Für seine Entscheidung blieb dem Oberverwaltungsgericht Lüneburg nicht mal eine Stunde Zeit. Im Eiltempo galt es am Mittwochmorgen, den Beschluss des Verwaltungsgerichts Stade und die Beschwerde dagegen durch die Stadt Achim zu bewerten. Im Kern ging es um die Frage, ob die angemeldete Versammlung auf der Autobahnbrücke auf eine halbe Stunde begrenzt werden könnte. So hatte es die Stadt Achim in ihrer Beschwerde gegen das vorangegangene Urteil beantragt.
In seiner Erklärung für den Beschluss, die am Abend zuvor öffentlich gewordene Anordnung des Verwaltungsgerichts Stade, anzupassen, geht das Oberverwaltungsgericht aber wesentlich weiter.

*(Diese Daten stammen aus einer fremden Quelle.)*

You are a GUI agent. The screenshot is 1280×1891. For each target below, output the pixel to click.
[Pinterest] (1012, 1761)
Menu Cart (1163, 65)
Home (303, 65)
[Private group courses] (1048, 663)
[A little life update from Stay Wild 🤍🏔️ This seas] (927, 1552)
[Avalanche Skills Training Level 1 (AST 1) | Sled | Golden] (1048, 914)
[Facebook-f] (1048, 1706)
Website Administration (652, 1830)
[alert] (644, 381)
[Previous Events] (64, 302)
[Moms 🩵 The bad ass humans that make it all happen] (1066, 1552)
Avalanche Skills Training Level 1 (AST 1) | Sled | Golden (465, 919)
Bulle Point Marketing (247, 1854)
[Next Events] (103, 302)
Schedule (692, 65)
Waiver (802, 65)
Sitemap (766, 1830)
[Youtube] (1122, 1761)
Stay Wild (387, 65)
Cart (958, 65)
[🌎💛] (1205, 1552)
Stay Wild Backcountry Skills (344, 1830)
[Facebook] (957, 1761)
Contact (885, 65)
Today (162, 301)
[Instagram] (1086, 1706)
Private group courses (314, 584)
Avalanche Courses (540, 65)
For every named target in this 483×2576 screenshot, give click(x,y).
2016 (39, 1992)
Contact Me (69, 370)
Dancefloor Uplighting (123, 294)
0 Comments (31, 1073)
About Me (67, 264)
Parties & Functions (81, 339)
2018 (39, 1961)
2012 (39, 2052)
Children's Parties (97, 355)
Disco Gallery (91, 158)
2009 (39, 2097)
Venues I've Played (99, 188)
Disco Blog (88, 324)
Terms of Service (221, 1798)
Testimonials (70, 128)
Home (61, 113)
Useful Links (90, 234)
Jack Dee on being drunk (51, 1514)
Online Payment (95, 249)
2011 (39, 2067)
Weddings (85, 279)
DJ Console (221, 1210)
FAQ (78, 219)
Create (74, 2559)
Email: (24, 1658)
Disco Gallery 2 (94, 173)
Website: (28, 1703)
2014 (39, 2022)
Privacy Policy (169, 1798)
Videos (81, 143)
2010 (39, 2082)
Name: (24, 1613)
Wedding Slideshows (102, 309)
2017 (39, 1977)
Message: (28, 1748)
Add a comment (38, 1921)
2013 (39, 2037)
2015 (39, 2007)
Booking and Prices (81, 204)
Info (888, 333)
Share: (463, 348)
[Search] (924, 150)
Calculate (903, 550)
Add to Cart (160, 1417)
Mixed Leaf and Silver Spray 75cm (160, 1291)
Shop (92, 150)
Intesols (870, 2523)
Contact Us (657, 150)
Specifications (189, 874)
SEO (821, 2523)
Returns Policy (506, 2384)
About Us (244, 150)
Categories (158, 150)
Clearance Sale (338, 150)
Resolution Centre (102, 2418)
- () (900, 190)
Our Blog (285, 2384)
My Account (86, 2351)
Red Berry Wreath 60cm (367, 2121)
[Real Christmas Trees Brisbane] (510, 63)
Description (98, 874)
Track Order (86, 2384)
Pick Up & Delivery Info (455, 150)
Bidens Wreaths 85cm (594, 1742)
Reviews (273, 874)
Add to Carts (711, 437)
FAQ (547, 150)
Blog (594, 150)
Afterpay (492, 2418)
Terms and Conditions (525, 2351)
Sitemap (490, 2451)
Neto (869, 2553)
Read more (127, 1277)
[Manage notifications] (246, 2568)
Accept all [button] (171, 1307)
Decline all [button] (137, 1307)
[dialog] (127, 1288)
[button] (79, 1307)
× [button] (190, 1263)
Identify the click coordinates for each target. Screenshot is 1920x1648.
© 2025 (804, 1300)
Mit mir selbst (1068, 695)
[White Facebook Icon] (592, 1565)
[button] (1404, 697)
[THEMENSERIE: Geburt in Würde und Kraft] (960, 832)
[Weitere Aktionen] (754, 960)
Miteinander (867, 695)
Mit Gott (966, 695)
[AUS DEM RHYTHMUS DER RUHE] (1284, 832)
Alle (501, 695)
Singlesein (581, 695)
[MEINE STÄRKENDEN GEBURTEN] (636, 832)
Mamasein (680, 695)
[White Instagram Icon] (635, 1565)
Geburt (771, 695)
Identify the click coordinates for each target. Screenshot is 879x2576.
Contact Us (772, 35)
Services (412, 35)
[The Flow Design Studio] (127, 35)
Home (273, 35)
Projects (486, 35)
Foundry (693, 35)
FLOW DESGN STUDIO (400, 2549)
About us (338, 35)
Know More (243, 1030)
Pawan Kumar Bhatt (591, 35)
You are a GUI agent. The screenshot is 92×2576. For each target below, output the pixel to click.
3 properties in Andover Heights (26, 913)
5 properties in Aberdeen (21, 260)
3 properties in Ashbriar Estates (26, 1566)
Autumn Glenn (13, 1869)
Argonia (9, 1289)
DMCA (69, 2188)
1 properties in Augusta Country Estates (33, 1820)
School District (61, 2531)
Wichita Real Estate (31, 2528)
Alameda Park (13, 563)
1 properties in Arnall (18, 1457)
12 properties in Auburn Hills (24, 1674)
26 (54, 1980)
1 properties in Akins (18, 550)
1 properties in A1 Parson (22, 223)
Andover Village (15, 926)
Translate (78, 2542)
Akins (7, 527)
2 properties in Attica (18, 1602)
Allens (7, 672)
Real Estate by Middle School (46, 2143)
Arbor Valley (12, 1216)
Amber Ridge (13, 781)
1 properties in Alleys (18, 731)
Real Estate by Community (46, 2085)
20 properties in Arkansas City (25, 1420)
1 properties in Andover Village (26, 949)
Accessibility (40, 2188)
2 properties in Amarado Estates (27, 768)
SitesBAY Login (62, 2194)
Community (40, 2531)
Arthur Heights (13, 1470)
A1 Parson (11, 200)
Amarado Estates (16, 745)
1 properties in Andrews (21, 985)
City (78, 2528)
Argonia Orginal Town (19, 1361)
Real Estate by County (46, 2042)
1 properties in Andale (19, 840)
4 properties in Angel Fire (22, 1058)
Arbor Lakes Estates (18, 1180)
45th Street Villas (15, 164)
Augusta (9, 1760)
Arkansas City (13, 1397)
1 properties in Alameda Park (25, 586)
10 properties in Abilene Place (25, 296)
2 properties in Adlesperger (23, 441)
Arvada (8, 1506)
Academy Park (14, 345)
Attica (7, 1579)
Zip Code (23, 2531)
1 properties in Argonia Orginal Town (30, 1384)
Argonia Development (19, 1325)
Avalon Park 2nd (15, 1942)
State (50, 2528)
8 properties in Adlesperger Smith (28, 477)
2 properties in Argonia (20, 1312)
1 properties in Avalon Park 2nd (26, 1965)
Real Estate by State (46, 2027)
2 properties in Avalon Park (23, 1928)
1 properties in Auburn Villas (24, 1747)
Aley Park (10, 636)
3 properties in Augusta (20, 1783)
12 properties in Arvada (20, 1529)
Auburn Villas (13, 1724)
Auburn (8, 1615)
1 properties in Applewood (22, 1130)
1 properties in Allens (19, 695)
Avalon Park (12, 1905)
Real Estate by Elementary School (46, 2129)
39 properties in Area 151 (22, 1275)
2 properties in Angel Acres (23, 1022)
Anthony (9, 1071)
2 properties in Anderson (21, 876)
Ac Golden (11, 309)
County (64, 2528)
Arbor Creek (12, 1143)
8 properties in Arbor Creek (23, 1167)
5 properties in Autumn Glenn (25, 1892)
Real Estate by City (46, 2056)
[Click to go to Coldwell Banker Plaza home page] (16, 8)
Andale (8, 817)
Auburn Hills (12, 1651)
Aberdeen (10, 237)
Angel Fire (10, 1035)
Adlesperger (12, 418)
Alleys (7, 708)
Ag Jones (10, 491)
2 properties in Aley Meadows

Der 4. Senat des Niedersächsischen Oberverwaltungsgerichts betont, dass er die Einschätzung der Vorinstanz nicht teilt, dass durch die zeitlich beschränkte Vollsperrung der erforderliche Ausgleich zwischen dem Grundrecht der Versammlungsfreiheit und der widerstreitenden Gefahren für die öffentliche Sicherheit geschaffen werde.
"Zum Ausgleich der betroffenen Grundrechte sei es hier nicht erforderlich gewesen, eine Vollsperrung der A 27 anzuordnen", stellt der Senat fest. "Denn mit dieser Vollsperrung der Autobahn seien erhebliche Gefahren für Leib und Leben der Verkehrsteilnehmer sowie Anrainer an den Umleitungsstrecken verbunden, hinter denen das Grundrecht auf Versammlungsfreiheit zurückstehen müsse." Nach den vorliegenden Gefahrenprognosen würde bereits eine kurzzeitige Sperrung der betroffenen Strecke zu Rückstaus im gesamten Bremer Stadtbereich und Umland führen, was die Gefahr von Auffahrunfällen erhöhe.
Dass es dennoch zu Sperrung kam, hat demnach formale Gründe. "Da der Beschwerdeantrag der Stadt Achim aber nur darauf gerichtet gewesen sei, den Sperrzeitraum von einer Stunde auf eine halbe Stunde zu reduzieren, sei der Senat an diese konkrete Antragstellung gebunden gewesen und habe daher auch lediglich die Verkürzung der Sperrzeit anordnen können", heißt es in der Mitteilung des Gerichts.